◆ What is needed ◆
The records below should be copied in full, exactly as shown.
BEGIN Data for processing
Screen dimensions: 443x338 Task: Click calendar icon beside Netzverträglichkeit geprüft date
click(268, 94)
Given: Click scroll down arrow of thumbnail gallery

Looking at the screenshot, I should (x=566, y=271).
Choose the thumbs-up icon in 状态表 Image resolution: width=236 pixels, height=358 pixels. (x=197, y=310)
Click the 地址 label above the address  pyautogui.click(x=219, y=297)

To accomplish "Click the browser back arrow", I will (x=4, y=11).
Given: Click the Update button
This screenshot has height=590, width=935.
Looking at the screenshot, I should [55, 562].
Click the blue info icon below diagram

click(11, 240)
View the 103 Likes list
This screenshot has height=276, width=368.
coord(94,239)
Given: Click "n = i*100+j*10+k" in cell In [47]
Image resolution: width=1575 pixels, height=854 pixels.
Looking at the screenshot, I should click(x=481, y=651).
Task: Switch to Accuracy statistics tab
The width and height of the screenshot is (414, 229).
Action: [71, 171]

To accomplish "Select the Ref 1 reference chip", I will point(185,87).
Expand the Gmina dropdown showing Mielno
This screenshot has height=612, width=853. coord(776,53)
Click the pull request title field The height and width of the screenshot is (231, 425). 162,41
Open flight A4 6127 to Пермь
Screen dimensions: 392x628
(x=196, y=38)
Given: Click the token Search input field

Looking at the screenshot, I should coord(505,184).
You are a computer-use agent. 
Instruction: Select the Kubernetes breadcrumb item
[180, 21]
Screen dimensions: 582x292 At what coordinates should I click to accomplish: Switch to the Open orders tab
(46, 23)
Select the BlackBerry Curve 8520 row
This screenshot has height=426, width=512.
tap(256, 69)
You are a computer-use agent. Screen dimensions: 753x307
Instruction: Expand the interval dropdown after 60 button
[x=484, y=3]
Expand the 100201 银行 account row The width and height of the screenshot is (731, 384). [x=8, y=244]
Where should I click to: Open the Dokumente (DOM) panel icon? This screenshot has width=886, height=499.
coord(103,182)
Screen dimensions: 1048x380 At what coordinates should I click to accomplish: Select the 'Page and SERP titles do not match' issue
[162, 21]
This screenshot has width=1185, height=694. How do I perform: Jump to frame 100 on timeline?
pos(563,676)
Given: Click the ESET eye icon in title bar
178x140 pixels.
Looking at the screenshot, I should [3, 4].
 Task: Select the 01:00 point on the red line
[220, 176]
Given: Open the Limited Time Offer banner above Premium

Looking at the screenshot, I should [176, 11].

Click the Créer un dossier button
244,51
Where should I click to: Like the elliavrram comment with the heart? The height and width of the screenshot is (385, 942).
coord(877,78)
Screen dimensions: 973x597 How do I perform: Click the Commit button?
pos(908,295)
END Data for processing
◆ Answer ◆
Screen dimensions: 443x338 Task: Click calendar icon beside Netzverträglichkeit geprüft date
click(268, 94)
Given: Click scroll down arrow of thumbnail gallery

Looking at the screenshot, I should (x=566, y=271).
Choose the thumbs-up icon in 状态表 Image resolution: width=236 pixels, height=358 pixels. (x=197, y=310)
Click the 地址 label above the address  pyautogui.click(x=219, y=297)

To accomplish "Click the browser back arrow", I will (x=4, y=11).
Given: Click the Update button
This screenshot has height=590, width=935.
Looking at the screenshot, I should [55, 562].
Click the blue info icon below diagram

click(11, 240)
View the 103 Likes list
This screenshot has height=276, width=368.
coord(94,239)
Given: Click "n = i*100+j*10+k" in cell In [47]
Image resolution: width=1575 pixels, height=854 pixels.
Looking at the screenshot, I should click(x=481, y=651).
Task: Switch to Accuracy statistics tab
The width and height of the screenshot is (414, 229).
Action: [71, 171]

To accomplish "Select the Ref 1 reference chip", I will point(185,87).
Expand the Gmina dropdown showing Mielno
This screenshot has height=612, width=853. coord(776,53)
Click the pull request title field The height and width of the screenshot is (231, 425). 162,41
Open flight A4 6127 to Пермь
Screen dimensions: 392x628
(x=196, y=38)
Given: Click the token Search input field

Looking at the screenshot, I should coord(505,184).
You are a computer-use agent. 
Instruction: Select the Kubernetes breadcrumb item
[180, 21]
Screen dimensions: 582x292 At what coordinates should I click to accomplish: Switch to the Open orders tab
(46, 23)
Select the BlackBerry Curve 8520 row
This screenshot has height=426, width=512.
tap(256, 69)
You are a computer-use agent. Screen dimensions: 753x307
Instruction: Expand the interval dropdown after 60 button
[x=484, y=3]
Expand the 100201 银行 account row The width and height of the screenshot is (731, 384). [x=8, y=244]
Where should I click to: Open the Dokumente (DOM) panel icon? This screenshot has width=886, height=499.
coord(103,182)
Screen dimensions: 1048x380 At what coordinates should I click to accomplish: Select the 'Page and SERP titles do not match' issue
[162, 21]
This screenshot has width=1185, height=694. How do I perform: Jump to frame 100 on timeline?
pos(563,676)
Given: Click the ESET eye icon in title bar
178x140 pixels.
Looking at the screenshot, I should [3, 4].
 Task: Select the 01:00 point on the red line
[220, 176]
Given: Open the Limited Time Offer banner above Premium

Looking at the screenshot, I should [176, 11].

Click the Créer un dossier button
244,51
Where should I click to: Like the elliavrram comment with the heart? The height and width of the screenshot is (385, 942).
coord(877,78)
Screen dimensions: 973x597 How do I perform: Click the Commit button?
pos(908,295)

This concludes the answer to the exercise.